Henry aumentó el volumen de sus amenazas cuando vio cómo Pedro abrazaba gentilmente a Paula, intentando que ésta no despertara de su apacible sueño.
—Tienes que comprender que tú no puedes ser el único macho en su vida —intentó razonar Pedro con el perro, inútilmente—. Yo la quiero, y he decidido quedarme con ella para siempre. Además, yo voy a protegerla y no permitiré que nadie vuelva a hacerle daño jamás.
Henry pasó junto a él con algo de dificultad e, ignorando cada una de sus palabras, se tumbó justo en medio de la manta que los cubría, entre ambos, imponiendo un barrera entre Pedro y su dueña.
Luego se dedicó a gruñir a Pedro con intensa malicia, mientras a Paula simplemente le gemía al oído cada una de sus múltiples protestas por su vil abandono.
Pedro se rindió ante la cabezonería de ese cuadrúpedo y, decidido a alejarlo de Paula para aprovechar al máximo esos momentos con ella, sacrificó su almuerzo dejando un camino de comida hasta la puerta. Henry se resistió todo lo que pudo, pero el sabroso pollo al horno de su madre siempre había sido una tentación para los sentidos, así que, finalmente, Henry cayó ante el delicioso aroma de esa pecaminosa comida y, aun sabiendo que era una trampa, corrió gustoso, devorando cada uno de los trozos de ese delicioso almuerzo. En ese momento, Pedro le dio con la puerta en las narices a ese rencoroso perro sin dejar de advertirle.
—Lo siento, pero ahora Paula es mía.
Para su desgracia, aunque Henry no pudo volver a abrir la puerta después de que Pedro echara el pestillo, sí que fue capaz de aullar como un desquiciado mientras no cesaba de arañar el imperturbable obstáculo que Pedro había puesto entre él y su dueña.
—¡Cállate ya, saco de pulgas! —refunfuñó Paula, molesta con su incómodo despertar hasta que unos dulces besos de ensueño recorrieron su cuello hasta llegar a sus labios.
—Buenos días, princesa —saludó alegremente un desnudo adonis rubio sin avergonzarse demasiado al mostrar su cuerpo sin tapujo alguno.
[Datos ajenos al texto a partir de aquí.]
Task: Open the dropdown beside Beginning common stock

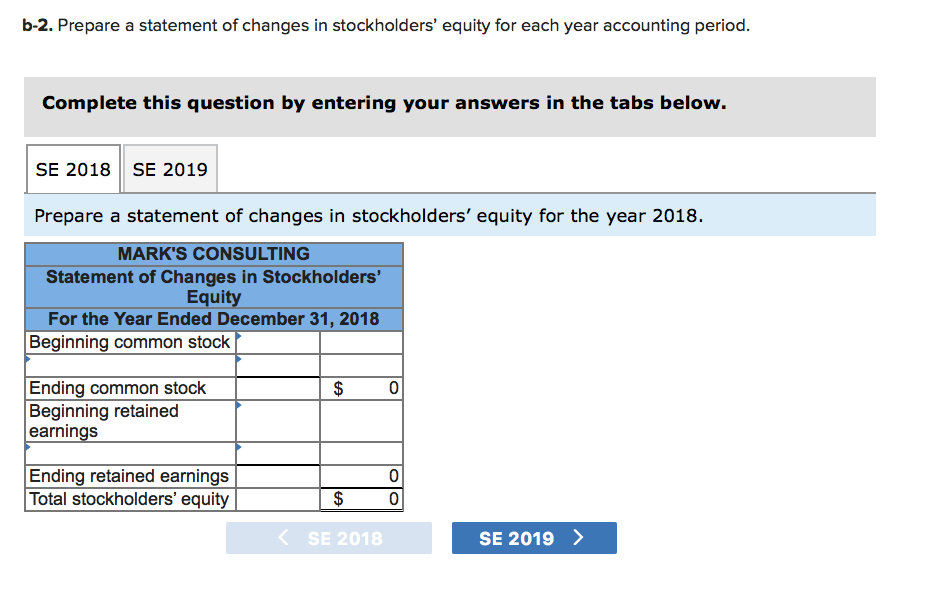Action: tap(239, 335)
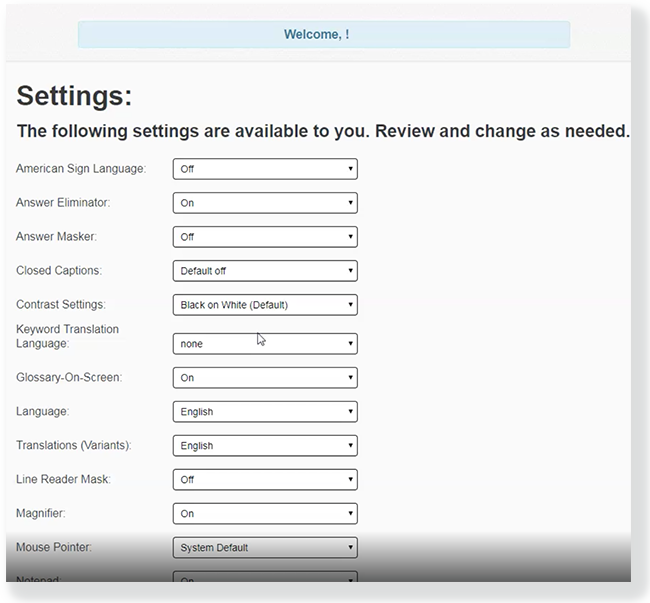Click the Glossary-On-Screen label
This screenshot has height=603, width=650.
(x=69, y=377)
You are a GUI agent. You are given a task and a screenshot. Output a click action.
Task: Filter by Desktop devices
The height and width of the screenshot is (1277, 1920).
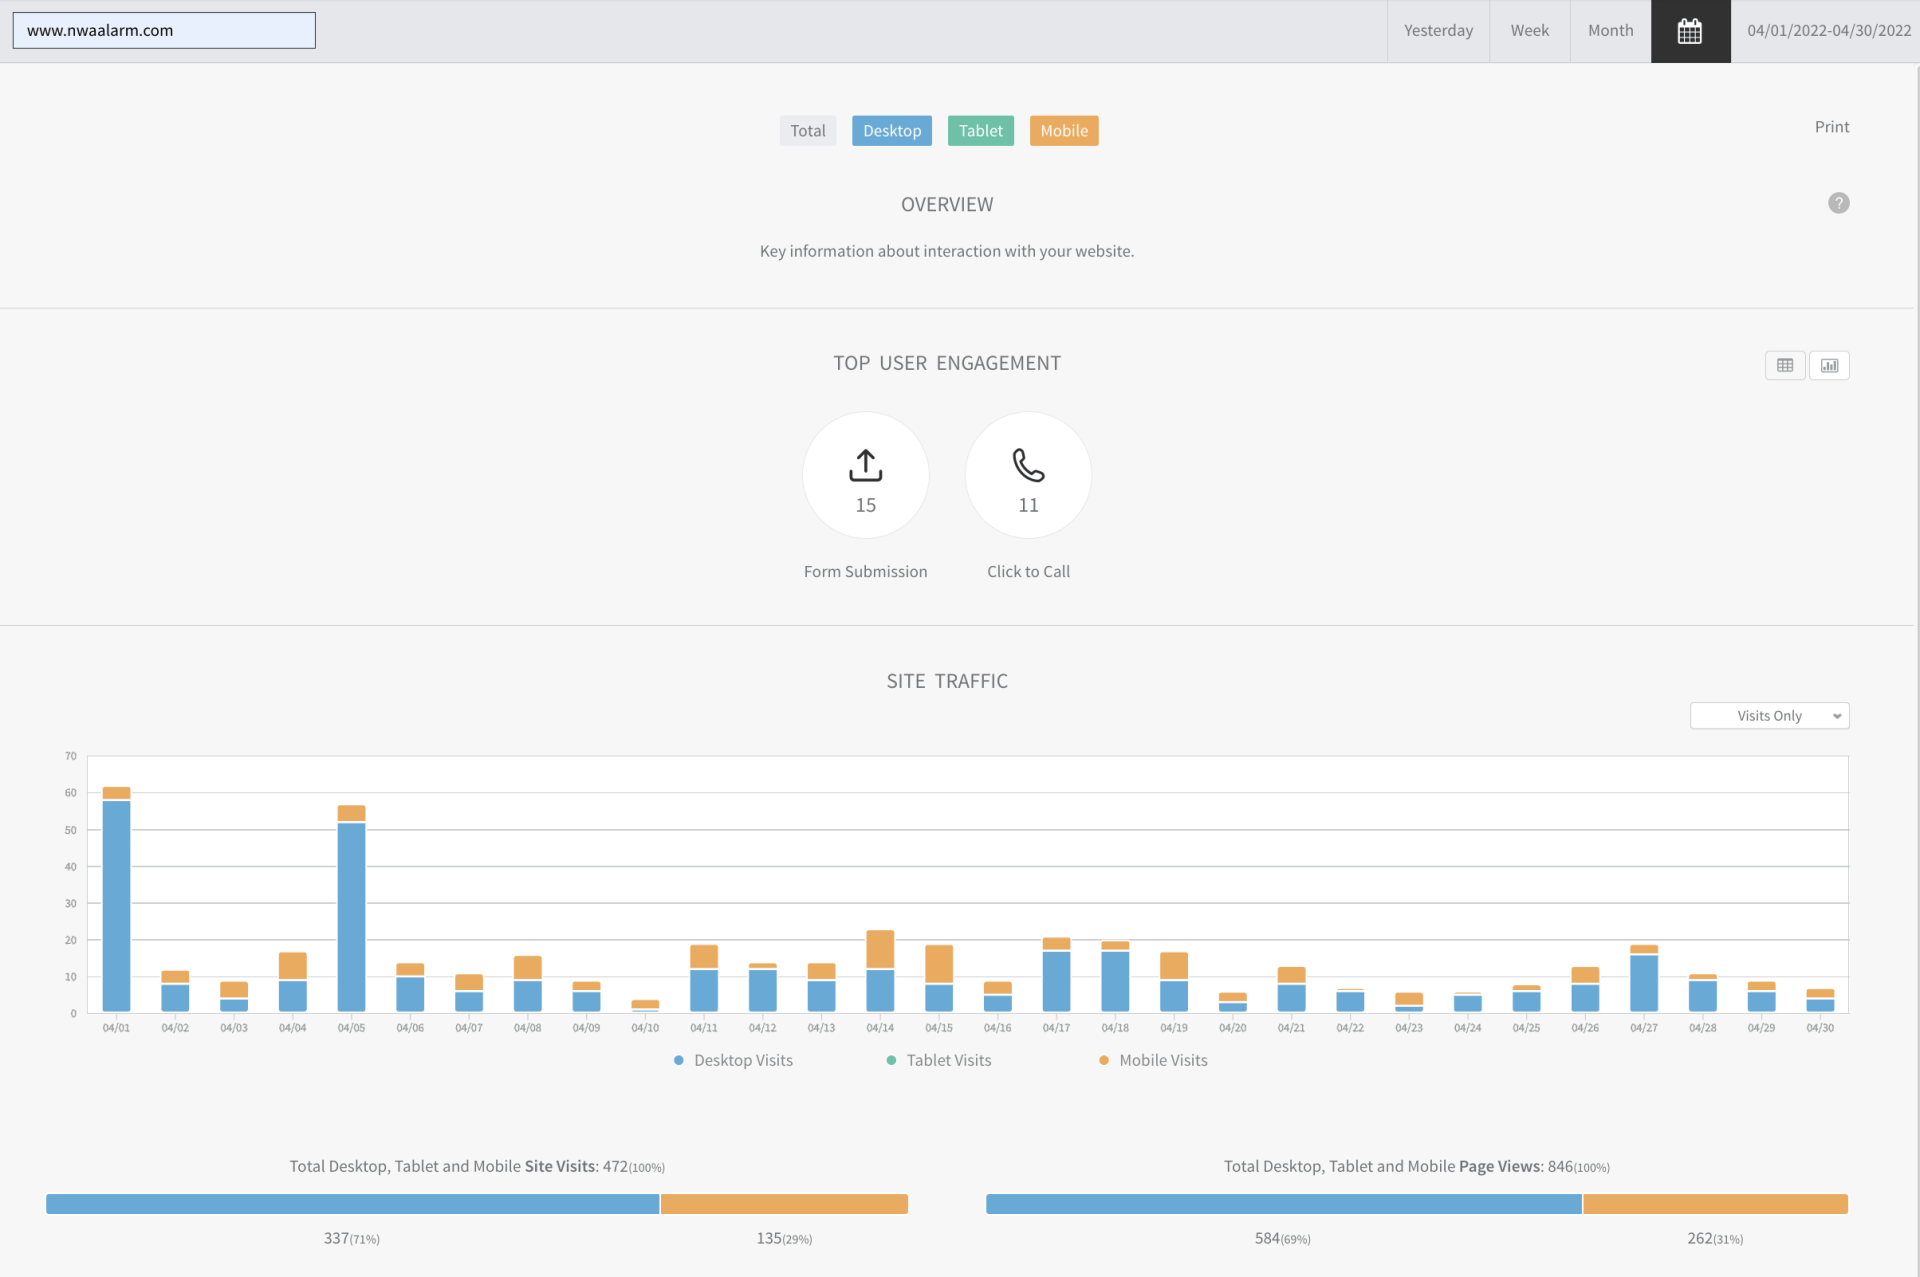[x=891, y=131]
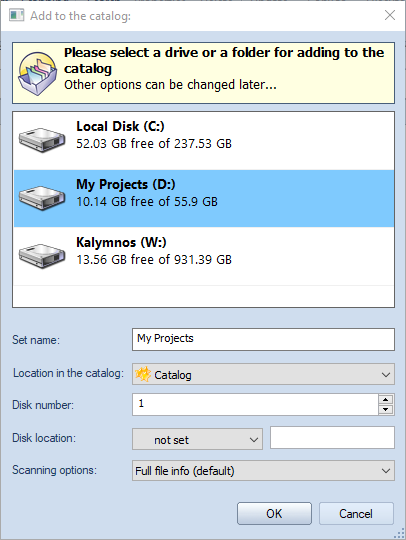Confirm with the OK button
The height and width of the screenshot is (540, 406).
(x=274, y=513)
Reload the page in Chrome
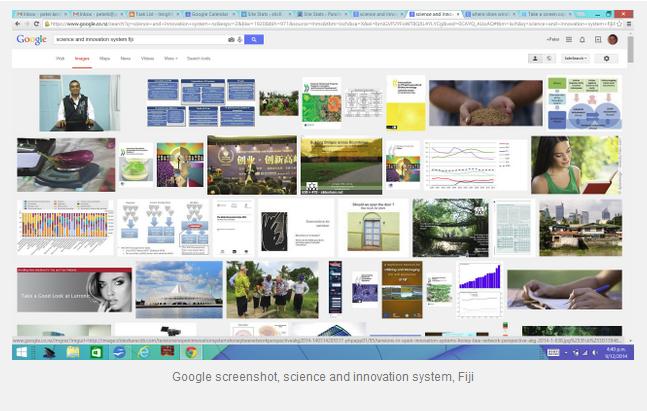Image resolution: width=647 pixels, height=411 pixels. pos(37,23)
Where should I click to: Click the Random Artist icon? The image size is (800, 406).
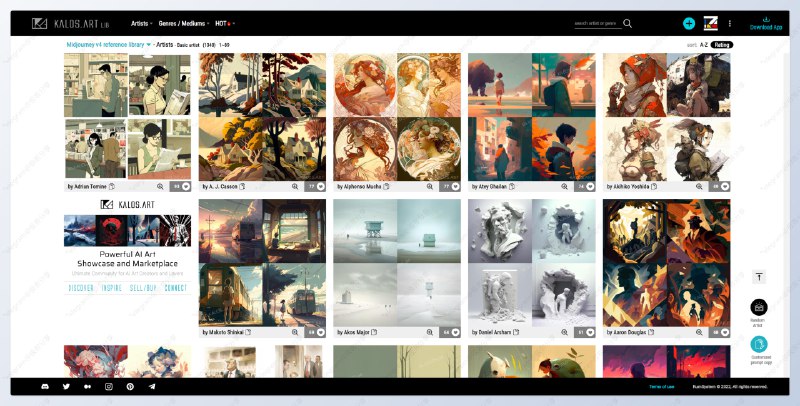pos(759,308)
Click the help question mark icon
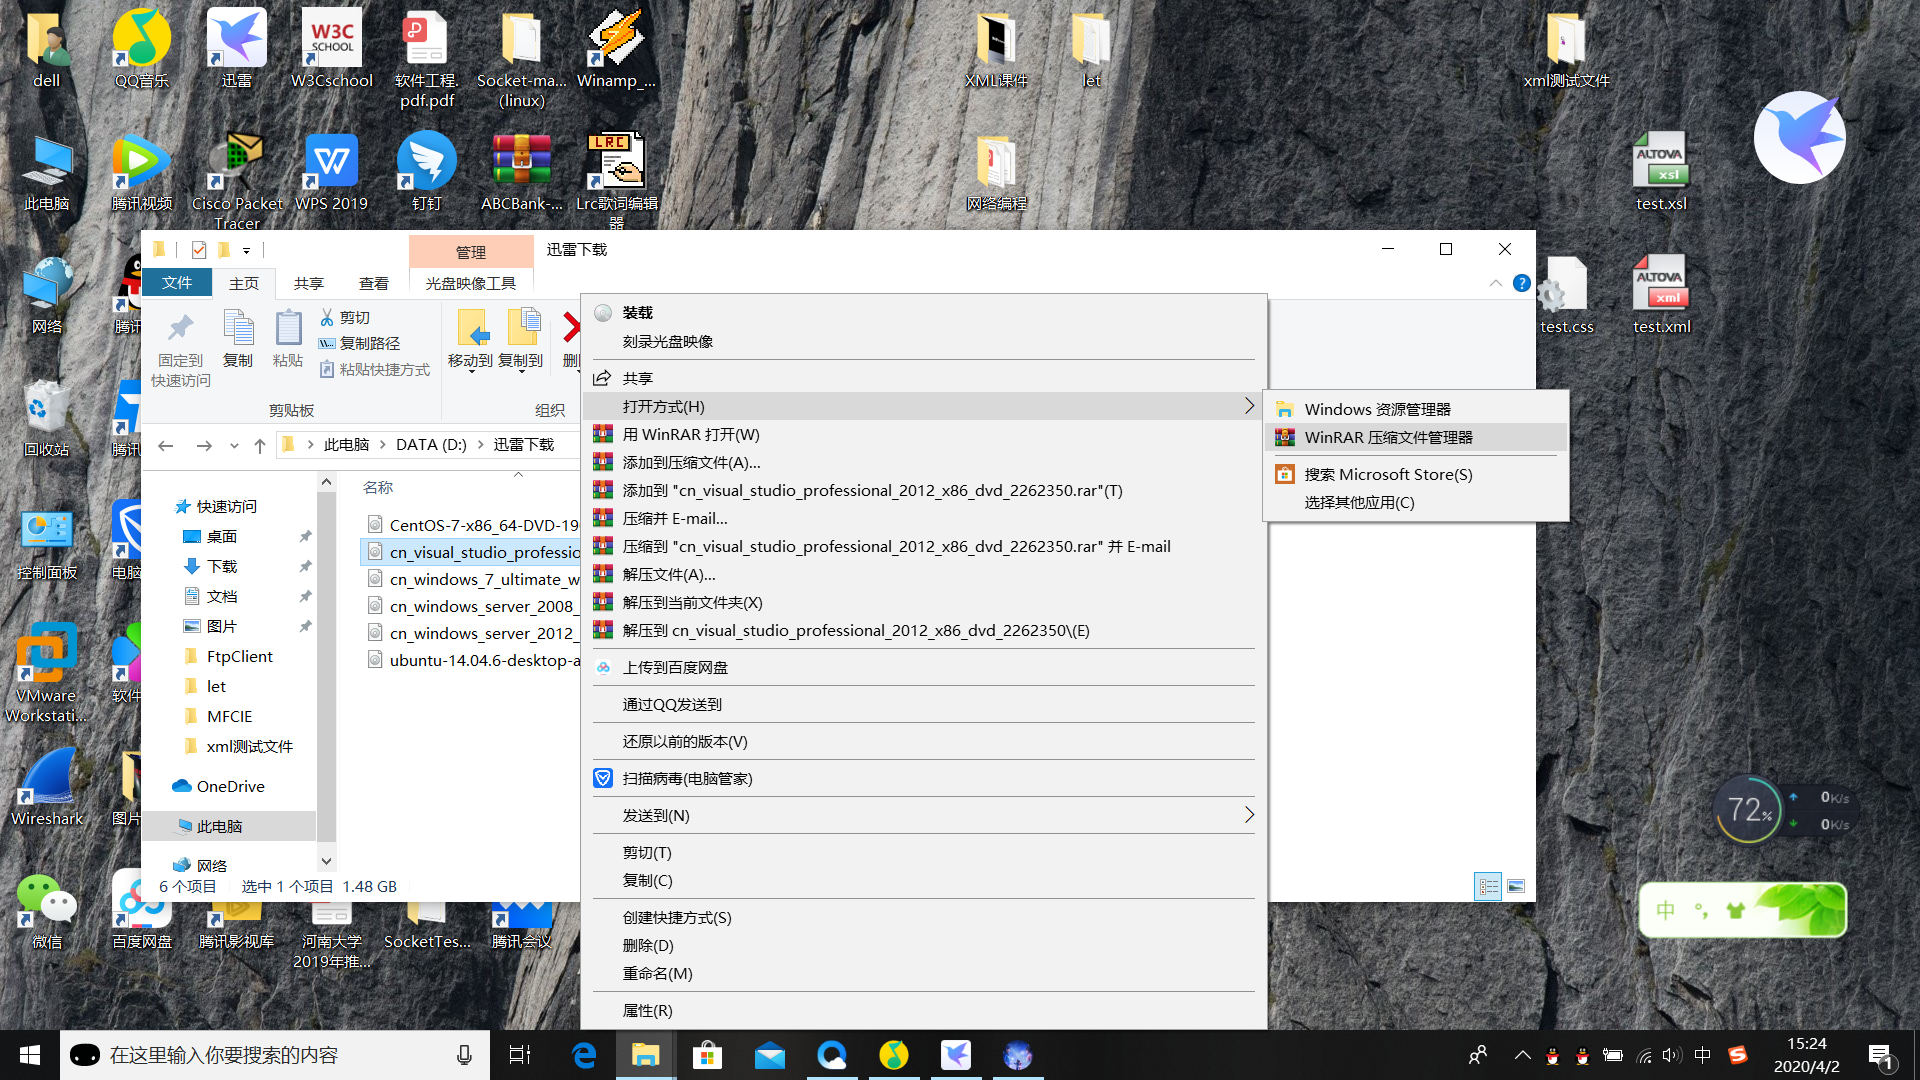Screen dimensions: 1920x1080 click(1521, 283)
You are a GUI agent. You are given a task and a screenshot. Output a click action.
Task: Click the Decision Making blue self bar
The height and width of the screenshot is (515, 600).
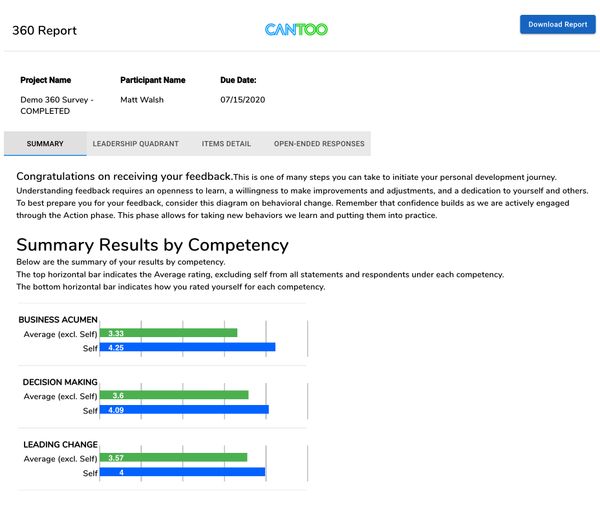coord(184,409)
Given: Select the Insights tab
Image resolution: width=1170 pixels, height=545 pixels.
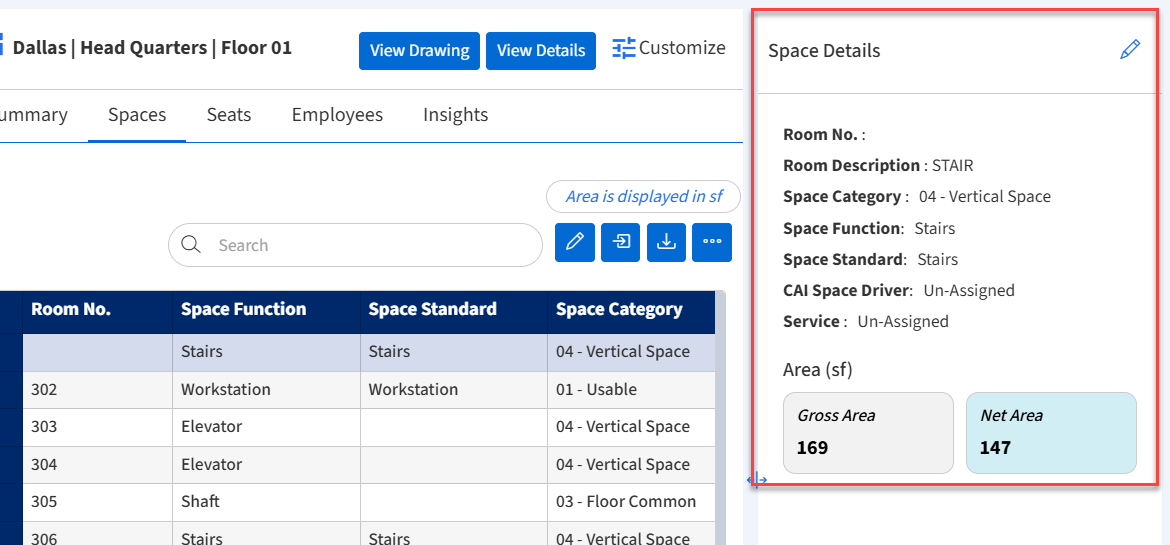Looking at the screenshot, I should tap(455, 115).
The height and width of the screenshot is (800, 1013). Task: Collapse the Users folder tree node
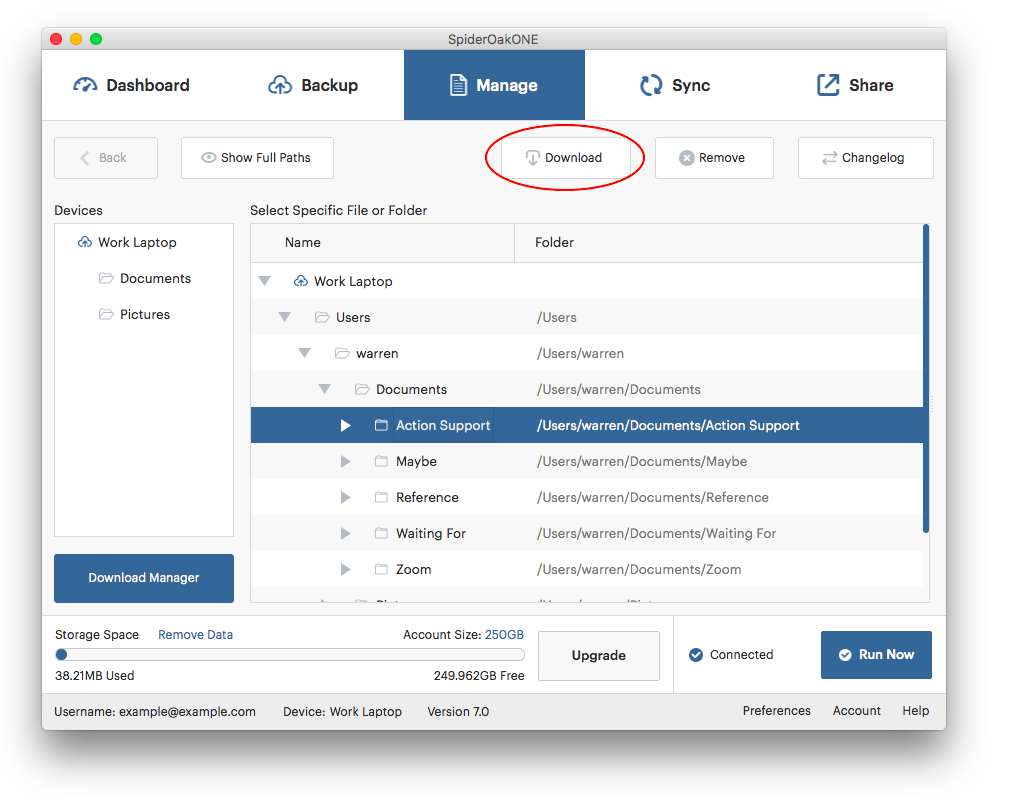(x=284, y=317)
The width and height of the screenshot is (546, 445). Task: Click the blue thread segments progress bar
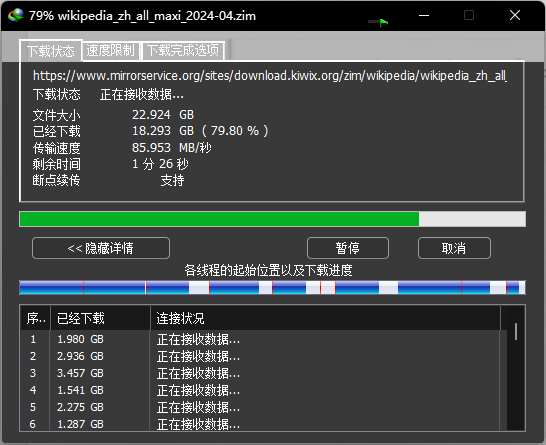(272, 288)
—Buenos días —contestó tímidamente Paula, incorporándose del duro suelo con sus mejillas enrojecidas al recordar todos los pecaminosos juegos de los que habían disfrutado.
—Lo siento, princesa, pero no pude evitar los lamentos de tu enamorado canino. Por suerte pude desterrarlo de esta habitación, pero he tenido que sacrificar nuestro almuerzo, así que será mejor que nos vistamos y te invite a comer. Elige, que invito yo, por lo que tenemos una gran variedad de restaurantes para elegir —anunció burlonamente Pedro mientras se tumbaba despreocupadamente en el suelo colocando sus manos detrás de su cabeza.
—¿Ah, sí? ¿Y cuáles son las opciones? — bromeó Paula, siguiendo la indiferente manera que tenía Pedro de llevar cada uno de sus problemas.
—Pues verás: puedes elegir entre el Burguerpollo o Luigiʼs. Los dos son restaurantes de gran prestigio en el pueblo, y tengo que señalarte que cada uno tiene una estrella Michelin.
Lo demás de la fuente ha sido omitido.